Great Sand (Παραλία Μεγάλη Άμμος) is a Greek beach in the island of Evia, the second biggest island of Greece. The beach is in the South part of Evia and specifically in the southwest part of a small village called Marmari, opposite of Athens, the capital of Greece. Except of the name “Great Sand” (mostly used by the locals), it is also well known as “Golden Sand”.

== Location ==
Great Sand (or Golden Sand) is found in a small fish village called Marmari, in Evia Island. In between the Rafina Port and Marmari island there is the Petalioi Gulf, consisted of 9 private islands which are visible from Great Sand.

There are two main ways in which someone can have access to the village and afterwards, to the beach. The first one, is by a ferryboat taken from the Rafina’s port which is in the North Part of Athens, with duration no more than an hour. When arriving in Marmari driving or walking is a common practice to have access to the beach. The second way is ultimately by a vehicle. When someone starts from Athens and heads to Chalkida (the capital of Evia), then the only thing left when arriving, is to just drive directly to the South East part of the island, having most of the trip around the coastline of Evia. The driving is about 3 or 3half hours on average speed.

== Peculiarity ==
Τhe beach has a big circline line inside the sea surrounded by rocks, trees and scattered houses. The reason why this beach is so popular is its capacity of changing shape every year depending on the direction of waves, winds and water, creating in that way small lagoons on its surface. The coast has a length of almost 250 meters and a big width which can reach almost 60 meters. On the west part of the beach usually it can be created another small beach, having a south direction, which is better protected from weather conditions (like wind).

Due to the shape of the mountains surrounding the village of Marmari and the small area in between Evia island and Petalioi islands, a phenomenon called Venturi is created. The sea is calm only when south wind blows, or, if there is no wind at all.
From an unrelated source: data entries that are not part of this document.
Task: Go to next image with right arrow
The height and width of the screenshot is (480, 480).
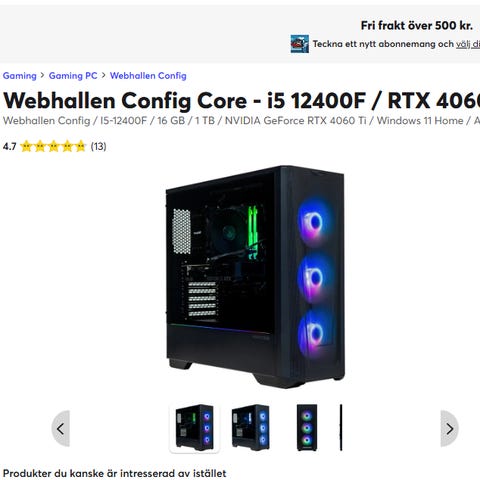Action: [x=449, y=429]
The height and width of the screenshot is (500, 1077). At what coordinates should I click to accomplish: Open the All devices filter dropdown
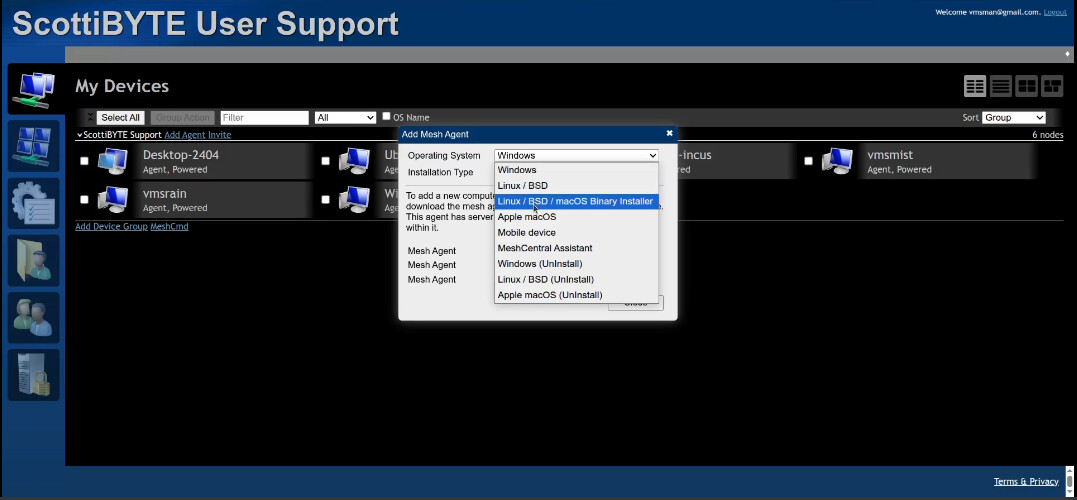click(x=344, y=117)
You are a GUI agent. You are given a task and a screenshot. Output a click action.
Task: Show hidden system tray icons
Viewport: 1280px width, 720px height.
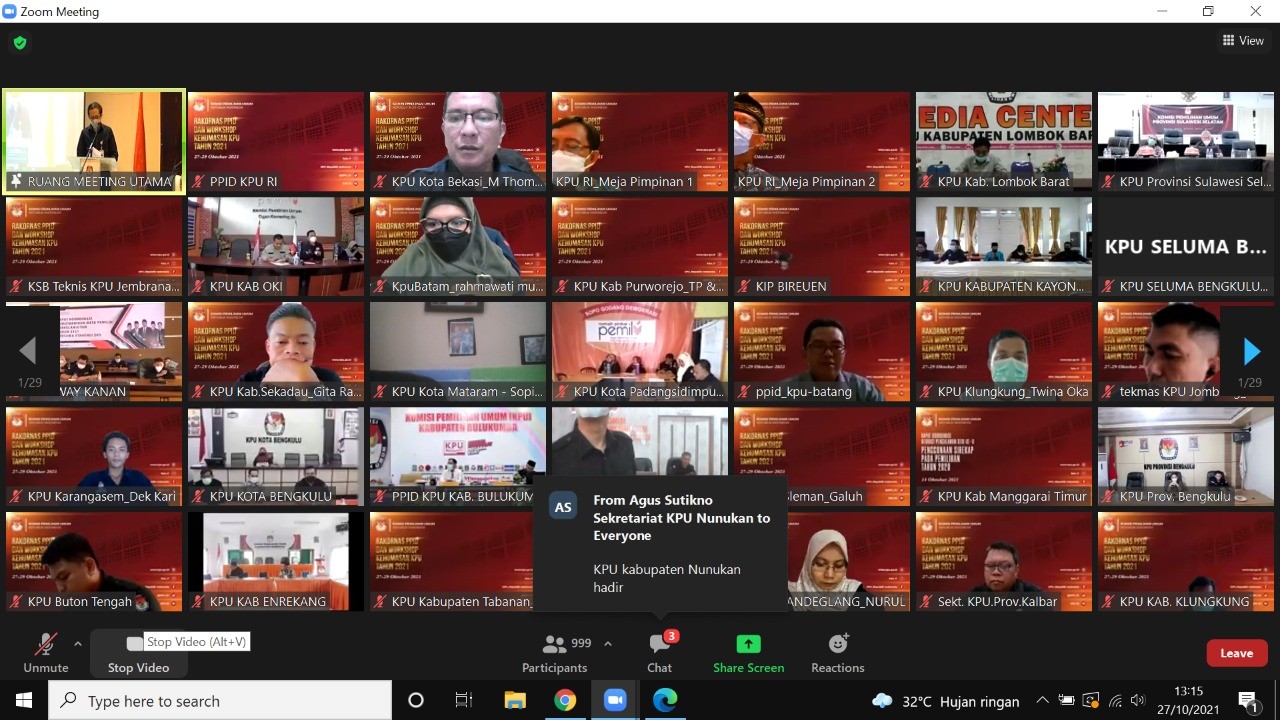click(x=1042, y=700)
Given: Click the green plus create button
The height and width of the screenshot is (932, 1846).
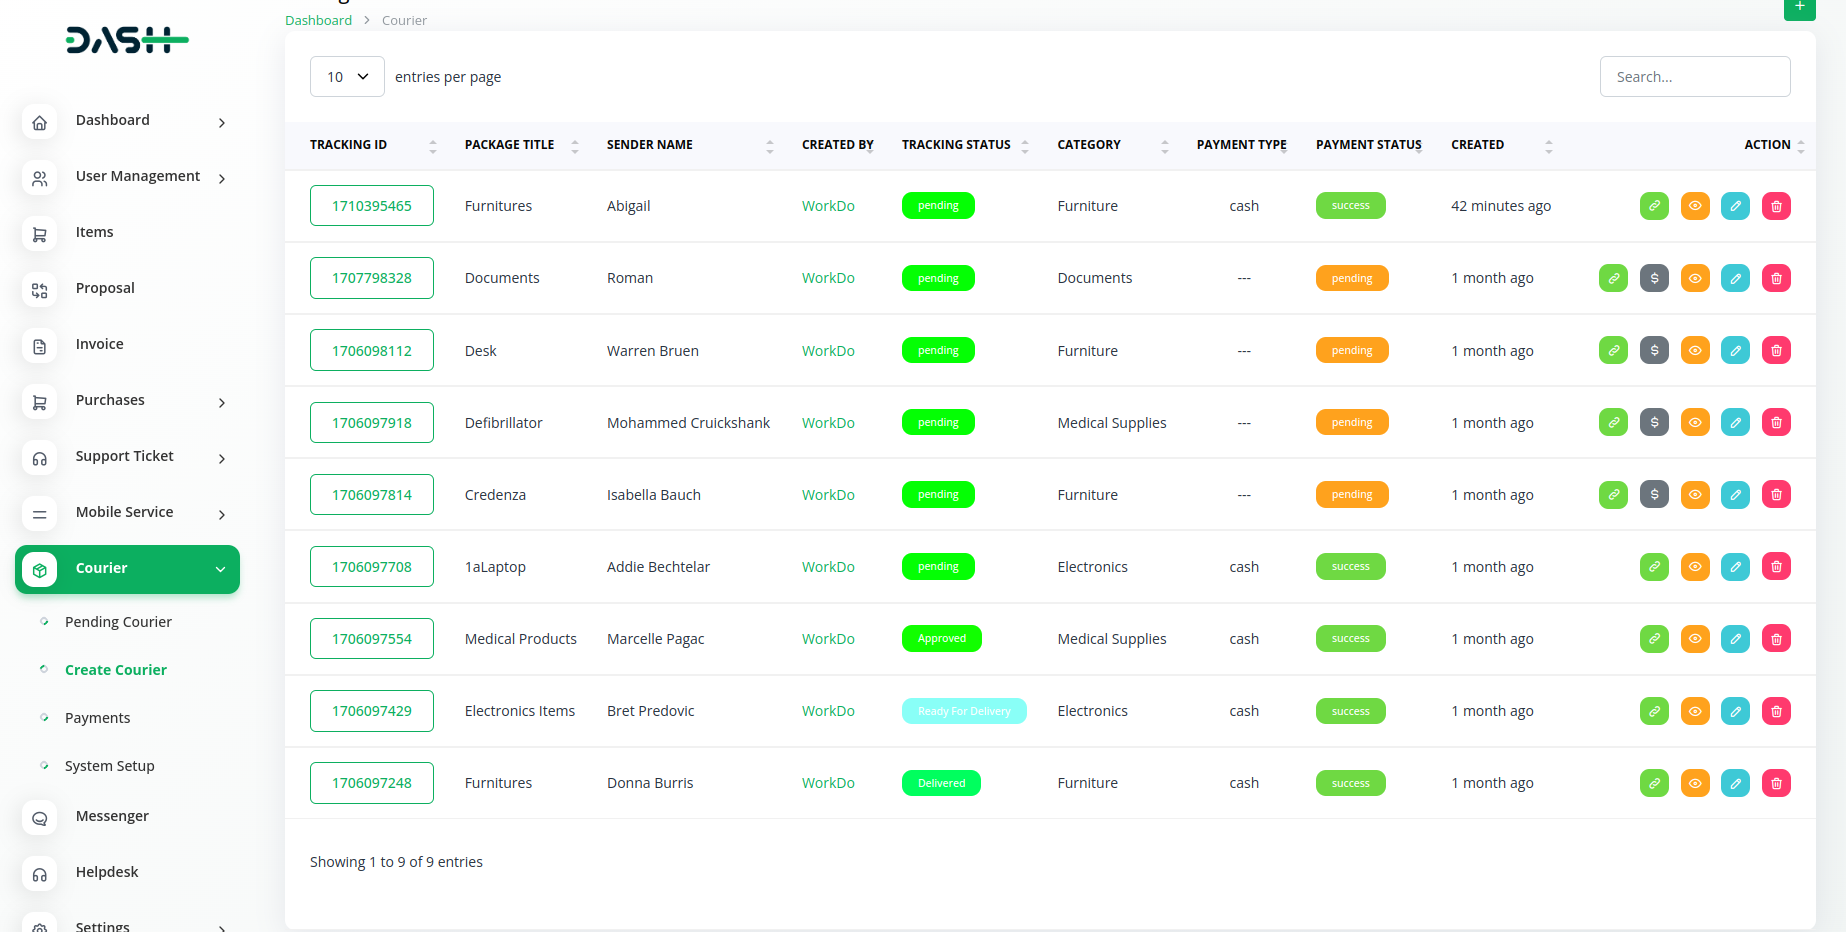Looking at the screenshot, I should 1799,8.
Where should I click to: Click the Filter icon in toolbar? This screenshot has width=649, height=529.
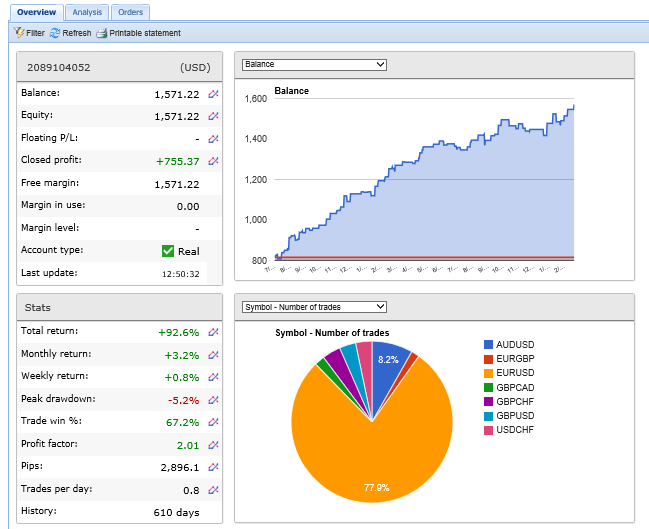tap(20, 33)
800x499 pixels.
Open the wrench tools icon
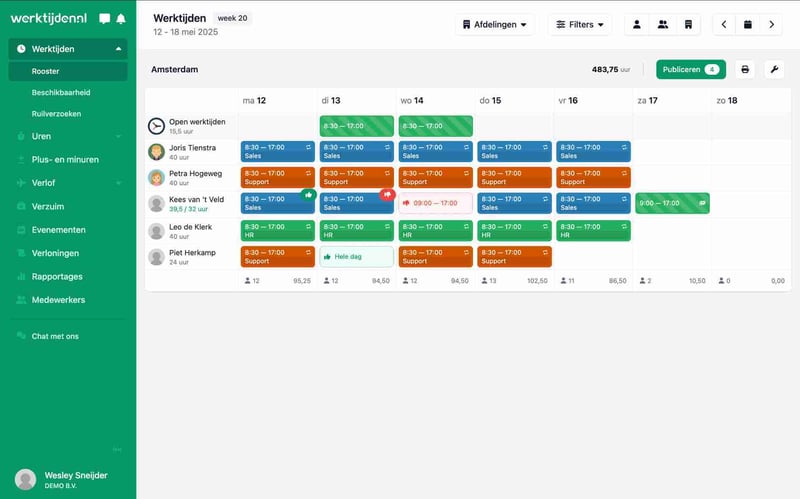tap(773, 69)
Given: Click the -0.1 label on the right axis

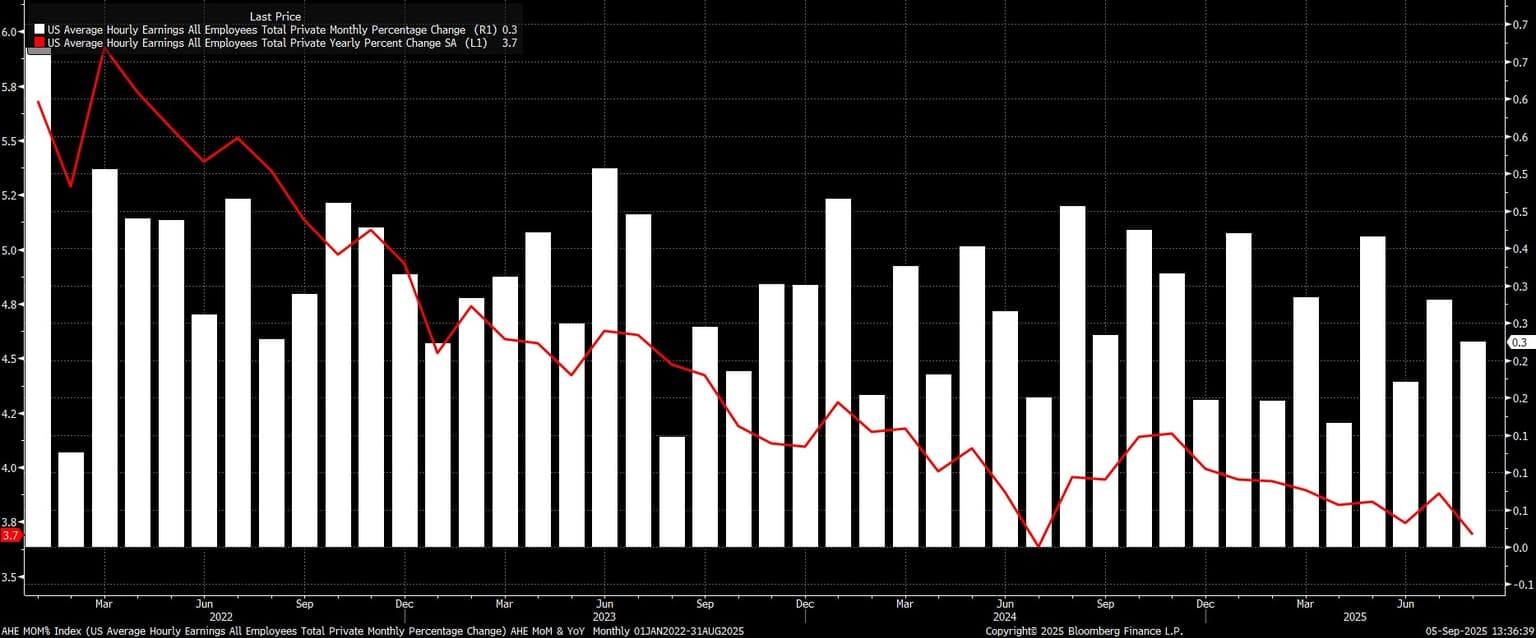Looking at the screenshot, I should click(x=1524, y=584).
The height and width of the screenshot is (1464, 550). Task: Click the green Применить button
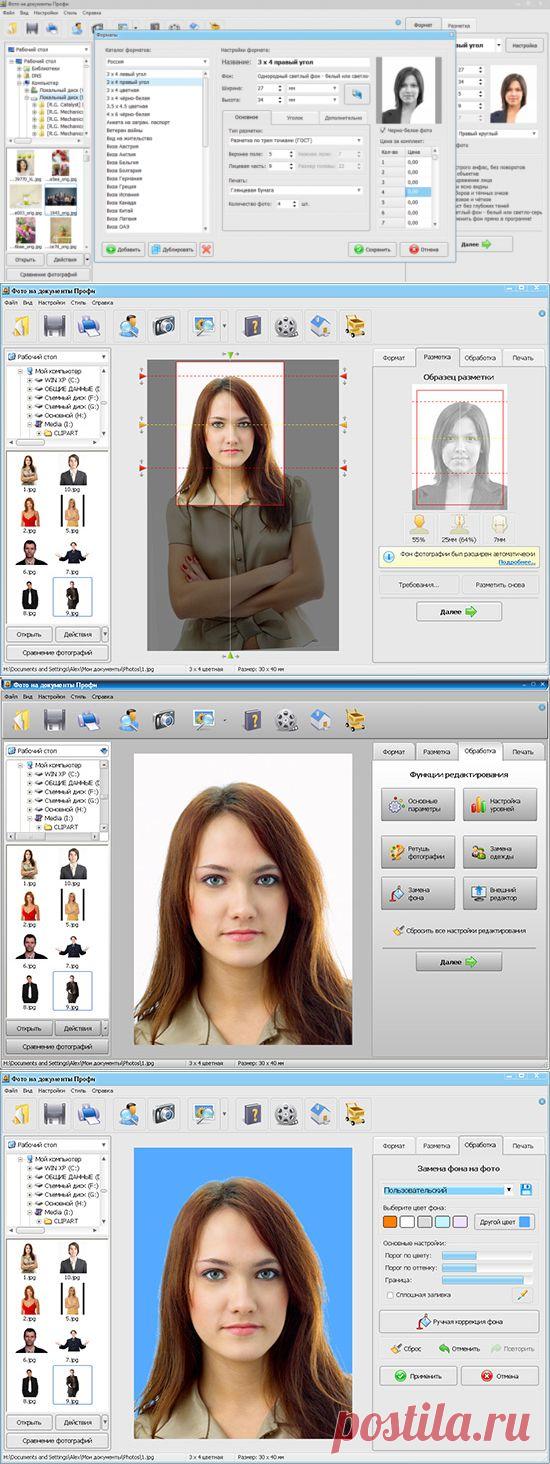418,1376
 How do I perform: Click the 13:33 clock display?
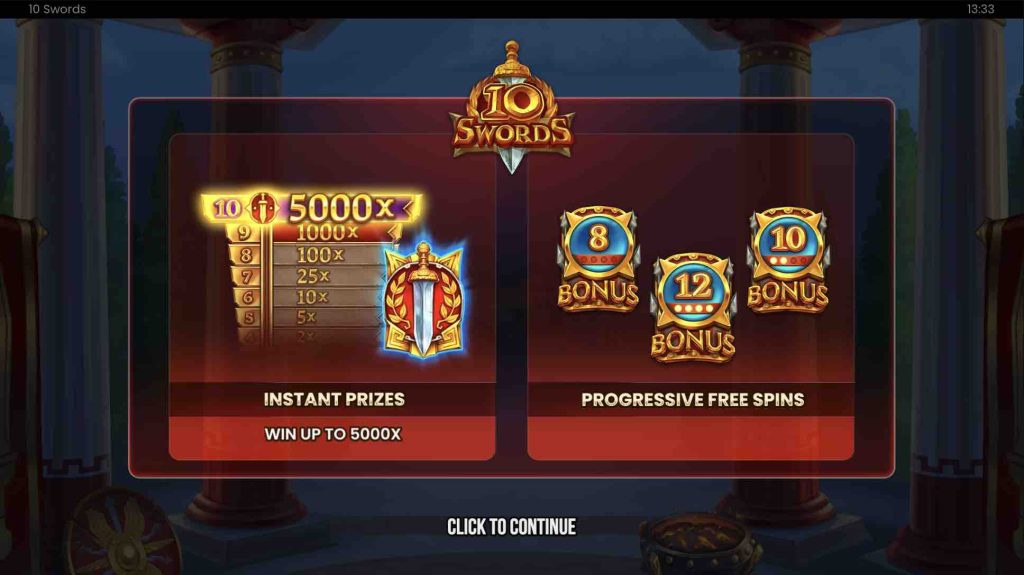[980, 9]
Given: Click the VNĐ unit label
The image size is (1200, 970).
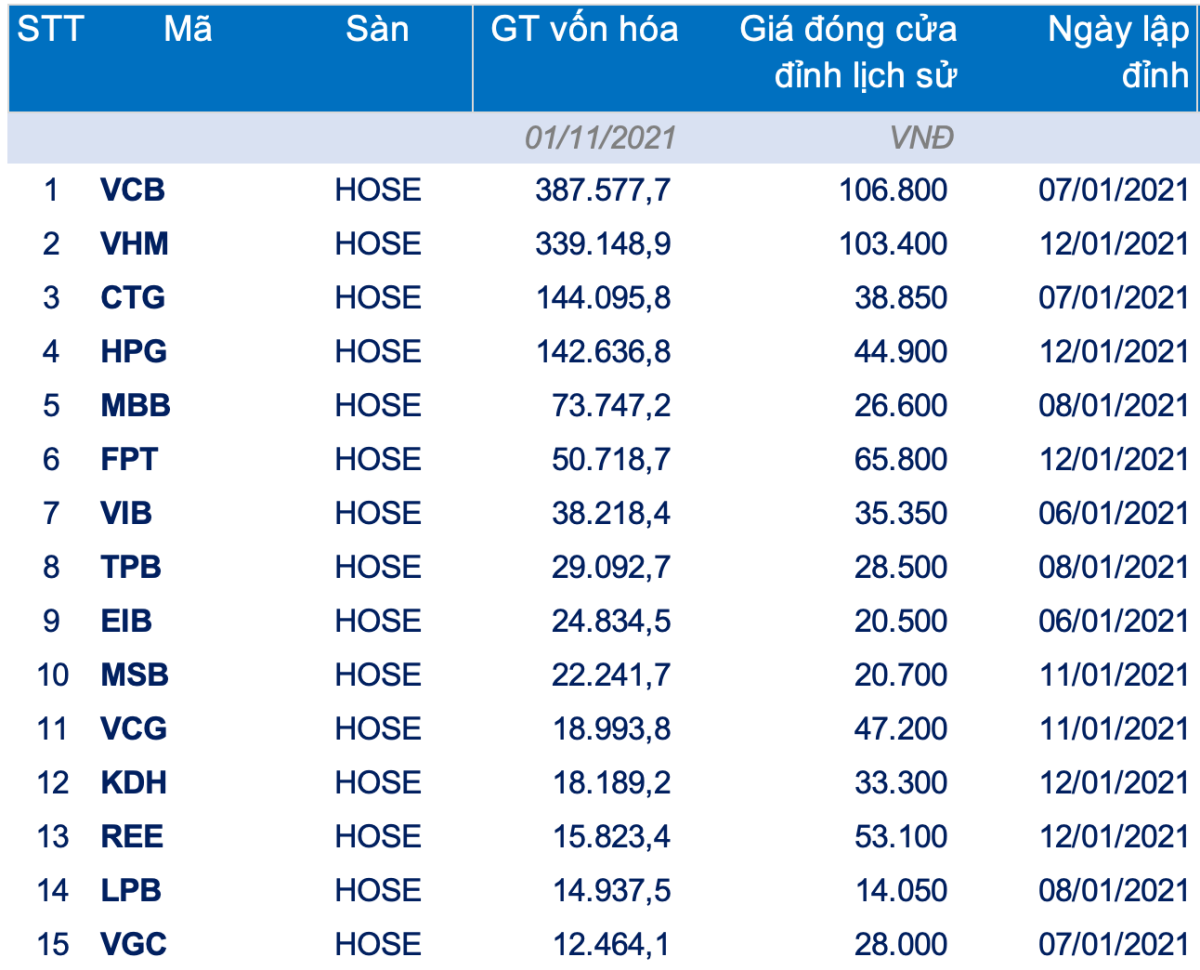Looking at the screenshot, I should pos(921,138).
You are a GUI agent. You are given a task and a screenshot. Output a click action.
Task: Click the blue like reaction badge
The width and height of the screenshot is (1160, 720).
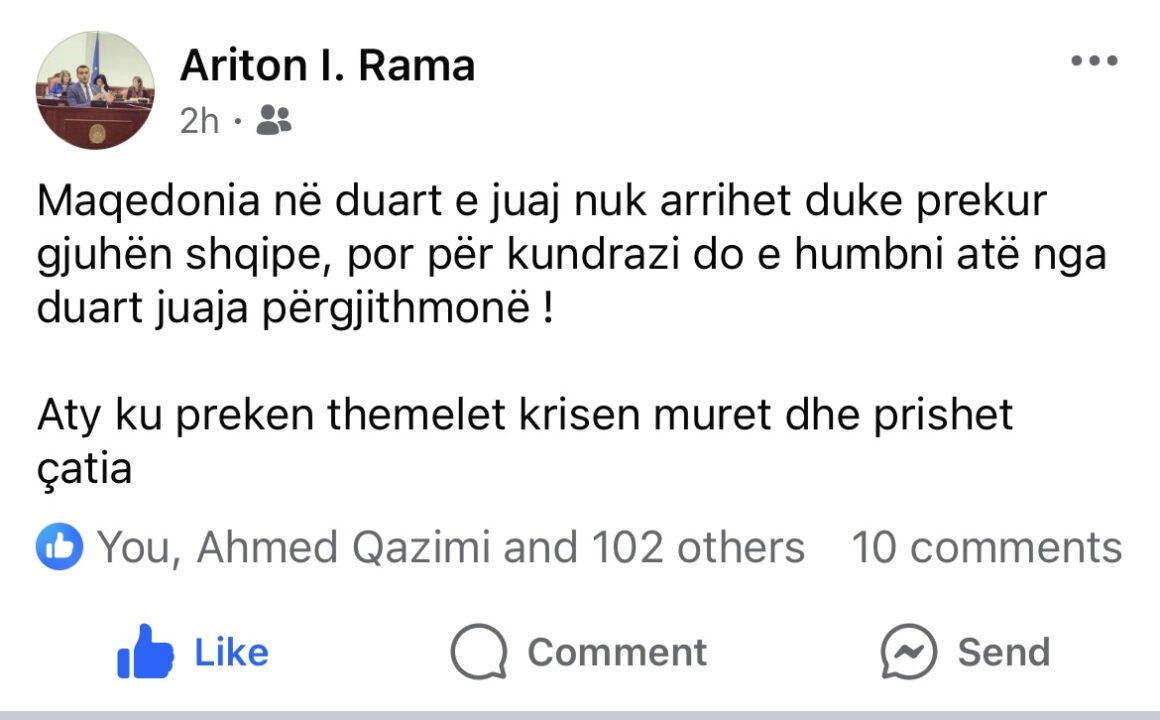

When north wind blows, it can become extremely aggressive if swimming further from the shore; as the sea stream can be dangerous especially for young children.

== Popularity ==
The spot is globally known due to sports European magazines which are presenting it as the most appropriate and suitable spot for the sea sport lovers. It was also a protagonist in the advertisement of the Greek Minister of Tourism in 2020 in which dominates the idea that “Greek summer is not only sun and sea, it's more than that”. Nevertheless, the beach is mostly popular to audience which is attracted by sea sports.

== Activities ==
Due to the strong winds and waves which surround the area, the beach attracts lovers of water sports like SUP surfers, kite surfers, wind surfers, jet ski, etc., making it one of the most favorable and ideal destinations for this particular reason. Wind surfers and kite surfers have found their “small paradise” there. Apart from this kind of sports, when the weather is calm, you can do other activities such as beach soccer, rackets, beach volley, etc.